Beyond ESM2: Graph-Enhanced Protein Sequence Modeling with Efficient Clustering

Shujian Jiao,Bingxuan Li,Lei Wang,Xiaojin Zhang,Wei Chen,Jiajie Peng,Zhongyu Wei
2024-04-24
Abstract:Proteins are essential to life's processes, underpinning evolution and diversity. Advances in sequencing technology have revealed millions of proteins, underscoring the need for sophisticated pre-trained protein models for biological analysis and AI development. Facebook's ESM2, the most advanced protein language model to date, leverages a masked prediction task for unsupervised learning, crafting amino acid representations with notable biochemical accuracy. Yet, it lacks in delivering functional protein insights, signaling an opportunity for enhancing representation quality.Our study addresses this gap by incorporating protein family classification into ESM2's training.This approach, augmented with Community Propagation-Based Clustering Algorithm, improves global protein representations, while a contextual prediction task fine-tunes local amino acid accuracy. Significantly, our model achieved state-of-the-art results in several downstream experiments, demonstrating the power of combining global and local methodologies to substantially boost protein representation quality.
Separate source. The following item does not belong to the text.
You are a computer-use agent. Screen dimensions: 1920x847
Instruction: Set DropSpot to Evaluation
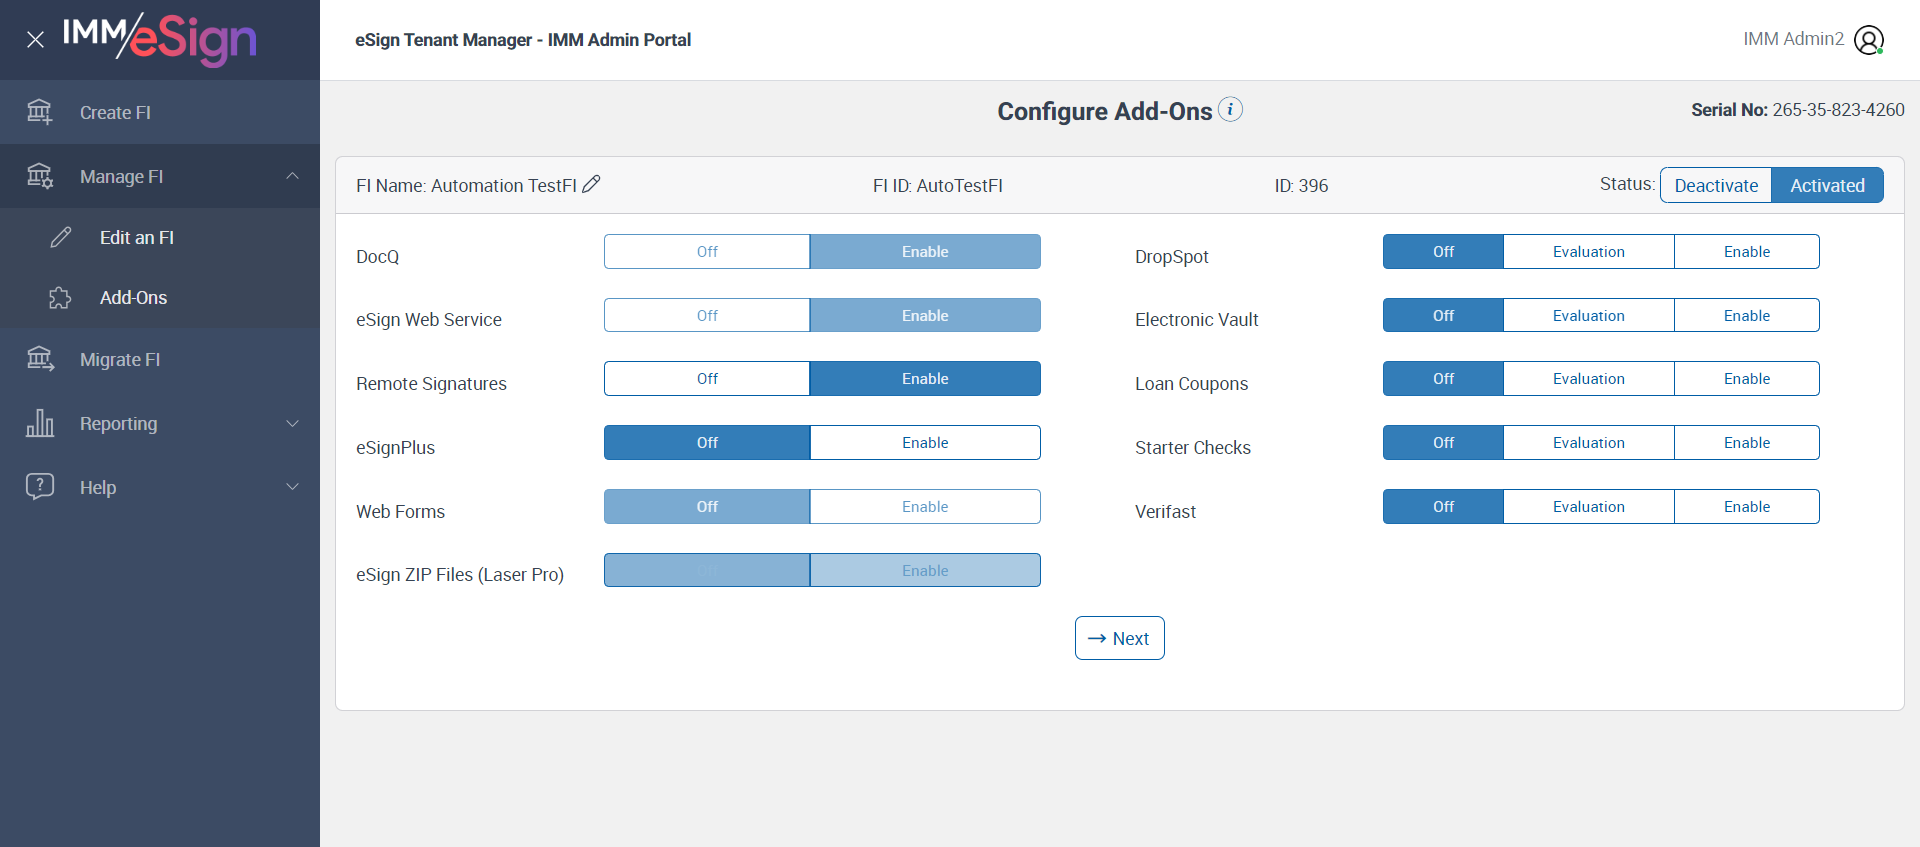coord(1588,252)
Biomolecules,Machine Learning
What problem does this paper attempt to address?
### Problems the Paper Aims to Solve This paper aims to address the shortcomings of existing protein language models (such as ESM2) in protein function prediction. Specifically, while ESM2 has high biochemical accuracy in amino acid representation, it has limitations in providing insights into protein functions. Therefore, this paper proposes an improved method by integrating protein family classification into the training process of ESM2 and enhancing global protein representation with a community propagation clustering algorithm, while optimizing local amino acid accuracy through contextual prediction tasks. The main contributions are as follows: 1. **Fusion of Graph Pre-training and Masked Language Modeling**: By introducing graph enhancement techniques, the ESM2 model is improved, achieving performance that surpasses ESM2 in protein-related tasks. 2. **Community Propagation Clustering Algorithm**: A novel and resource-efficient graph neural network training method is proposed for the pre-training tasks of protein sequences. 3. **Detailed Demonstration of the Role of Asynchronous Information Propagation Algorithm**: The role of the asynchronous information propagation algorithm in graph networks for protein sequence pre-training tasks is demonstrated. Through these improvements, the model achieves state-of-the-art results in multiple downstream experiments, showcasing the powerful capability of combining global and local methods to significantly enhance the quality of protein representation.